▶ [PROBLEM TO WORK ON] The data below is to be transcribed word for word; pictures are to be excluded.

▶ [Items from a dataset]
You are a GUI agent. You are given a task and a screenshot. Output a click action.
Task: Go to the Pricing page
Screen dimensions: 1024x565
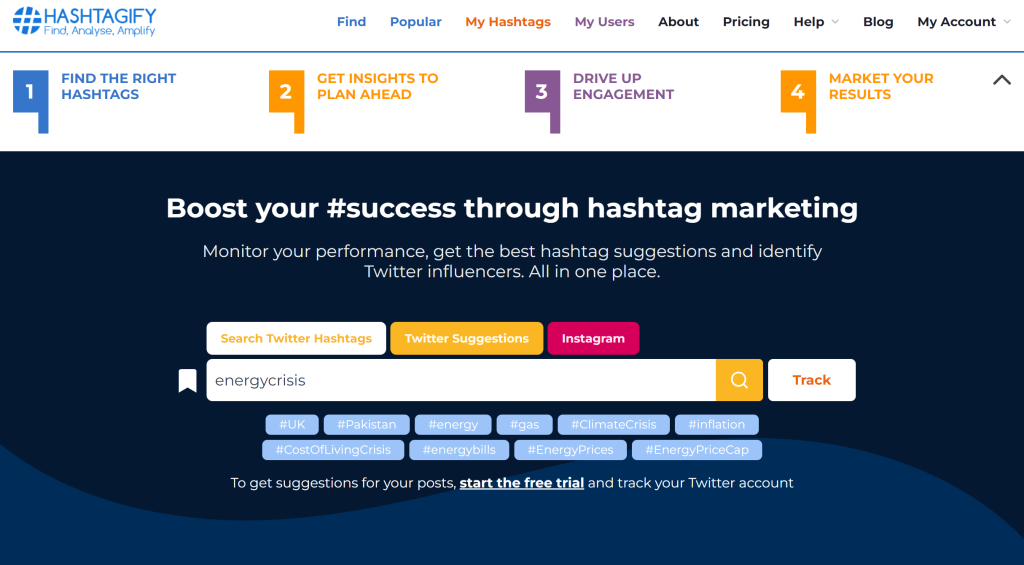pyautogui.click(x=746, y=22)
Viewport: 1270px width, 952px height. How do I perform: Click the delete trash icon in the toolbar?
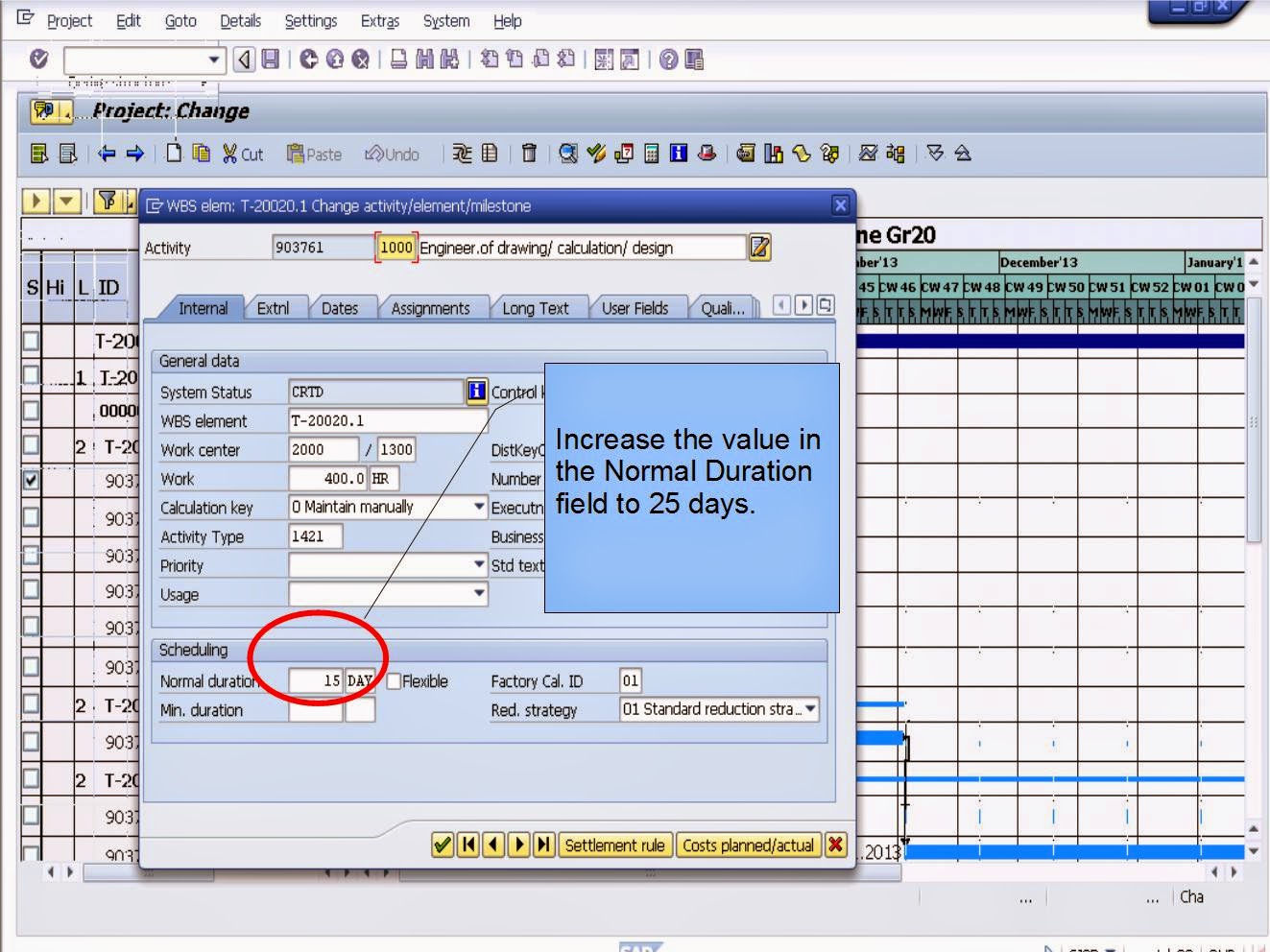[529, 155]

▶ [WRITTEN ANSWER]
You are a GUI agent. You are given a task and a screenshot. Output a click action.
Task: Go to the Pricing page
Screen dimensions: 1024x565
pyautogui.click(x=746, y=22)
Viewport: 1270px width, 952px height. How do I perform: Click the delete trash icon in the toolbar?
[529, 155]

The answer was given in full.